Lady Gaga stormed the charts last year with “Poker Face,” produced and programmed by studio ace RedOne. In our interview in the Oct. ’09 issue, he confessed to being a big user of the soft synths included with Apple Logic Pro, so we’ll tackle this tune’s massive, robotic bass riff using Logic’s ES2 synth. If you’re not using Logic, you can use any virtual or real analog synth you like, but use one with at least two oscillators and/or a unison mode, because this a huge patch! Scroll down for audio examples and extra notes on how I created this patch.

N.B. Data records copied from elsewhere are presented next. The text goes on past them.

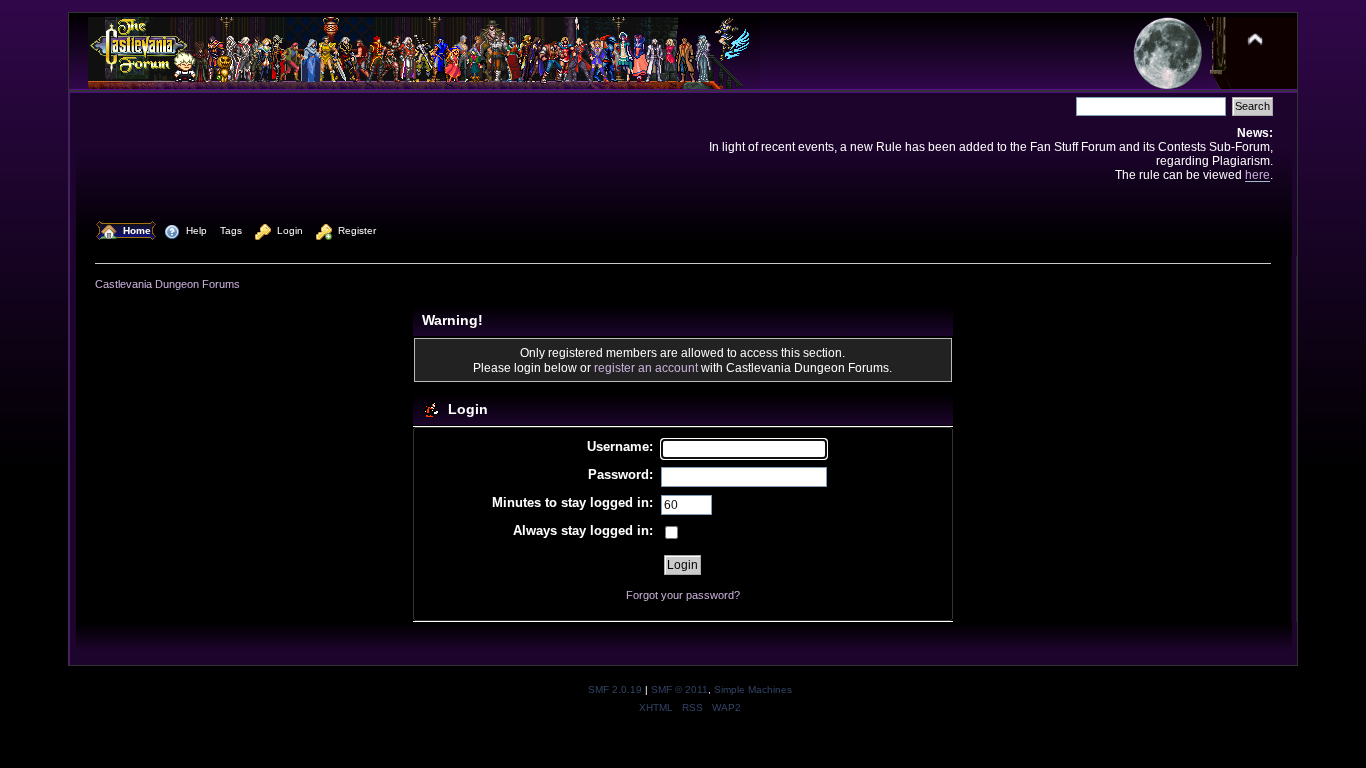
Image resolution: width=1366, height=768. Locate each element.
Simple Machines (753, 689)
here (1257, 174)
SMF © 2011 (679, 689)
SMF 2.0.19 (615, 689)
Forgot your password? (683, 595)
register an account (646, 367)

Step 1. Start with big, chewy oscillators. Osc 1 is set to square wave, Osc 2 is a sawtooth, and Osc 3 is set up for pulse width modulation (see next step). Osc 1 is tuned -24 steps (two octaves down), and Osc 2 and 3 are tuned to -12, putting them an octave above Osc 1. Oscs 2 and 3 are also tuned up and down 10 cents, respectively, for some natural chorusing.
Step 2. Osc 3 is set up for pulse width modulation. PWM lets you affect the width of a pulse wave using a modulation source to add timbral and pitch animation. Here I’ve set LFO2 to a triangle wave at 2.0Hz, and have it modulating the pulse width of Osc 3’s waveform.
Step 3. Set the mix level of the three oscillators to taste using the triangular mix grid. I pulled it toward Oscs 2 and 3 for a more “hyped” sound.
Step 4. Filter settings are simple. Move the Blend slider all the way to right so only Filter 2 is used. Click the 24dB (per octave, the filter mode) and Fat buttons. Cutoff is all the way open, and Resonance is up just a bit to add a bit of high frequency fizz.
Step 5. The volume envelope has the A and D sliders (attack and decay) at zero, S (sustain) full up, and R (release) at 160ms.
Step 6. In the voice assign section, click the Mono (one note a time) and Unison buttons. I set the Voices parameter to four — hitting each key actually triggers four notes that ES2 automatically detunes and pans across the stereo image. Since this is a three-oscillator patch, that means each note plays 12 oscillators! You can define how much the unison notes are detuned from each other using the Analog knob at the far left of ES2’s control panel. I set it to 0.459 — pretty seasick!